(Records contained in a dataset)
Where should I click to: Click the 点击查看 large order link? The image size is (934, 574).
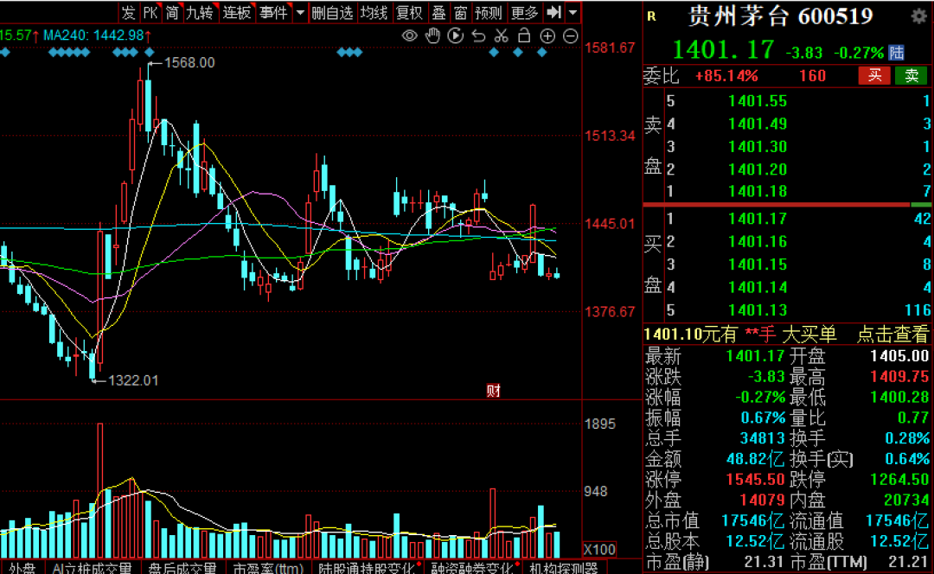coord(892,335)
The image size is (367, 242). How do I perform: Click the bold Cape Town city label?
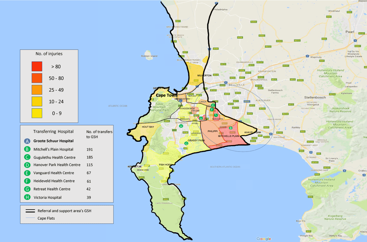(167, 95)
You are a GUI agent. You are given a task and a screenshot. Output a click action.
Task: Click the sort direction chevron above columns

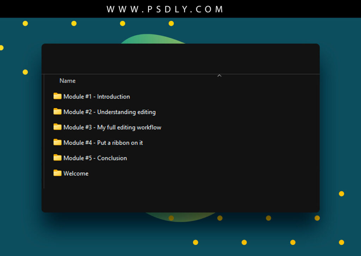[x=219, y=75]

Task:
Could you set down every record above word for word, leaving out the pictures?

Finished task:
Where should I click to: Click the 点击查看 large order link? The image size is (934, 574).
coord(892,335)
The image size is (367, 242). How do I perform: Click the bold Cape Town city label?
(167, 95)
You are a GUI agent. You are given a task and a screenshot. Output a click action.
Task: Click the sort direction chevron above columns

[x=219, y=75]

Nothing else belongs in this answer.